The draft EIR is released for public comment for a minimum of 30 days but typically no longer than 60 days (unless it is a significant project, when the comment period may be extended up to 90 days). The draft EIR is posted within 24 hours of receipt in-person and on the website of the County Clerk, as well as on the state’s Office of Planning and Research website. [P R C §21152(c) Regs §15105]
Finally, the final EIR is released, which contains:
- the draft EIR;
- comments and recommendations received on the draft;
- responses from the lead agency to significant points raised during the comment and review process;
- a list of persons and agencies which commented on the draft; and
- any other information added by the lead agency. [P R C §21061; 21104; Regs §15132]
The EIR has an index or table of contents, and a summary. [P R C §21061]

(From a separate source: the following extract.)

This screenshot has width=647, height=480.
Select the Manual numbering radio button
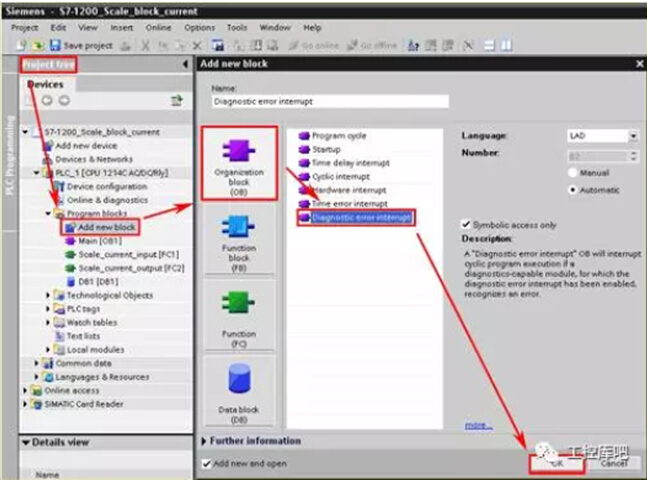(573, 173)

The main substance of the EIR is a detailed statement of:
- the proposed project’s significant effects on the environment;
- any significant effects of the project which cannot be avoided and are irreversible;
- proposed mitigation measures to minimize the environmental effects of the proposed project, including measures to reduce energy consumption;
- alternatives to the proposed project;
- the project’s potential impact on local growth;
- the reasoning of the report’s omission of any environmental effects the EIR determines are not significant enough to include in the report (for example, an EIR will not evaluate the agriculture or forestry impacts of a project when it is located in an urbanized area); and
- any previously approved land use documents for the site. [P R C 21100]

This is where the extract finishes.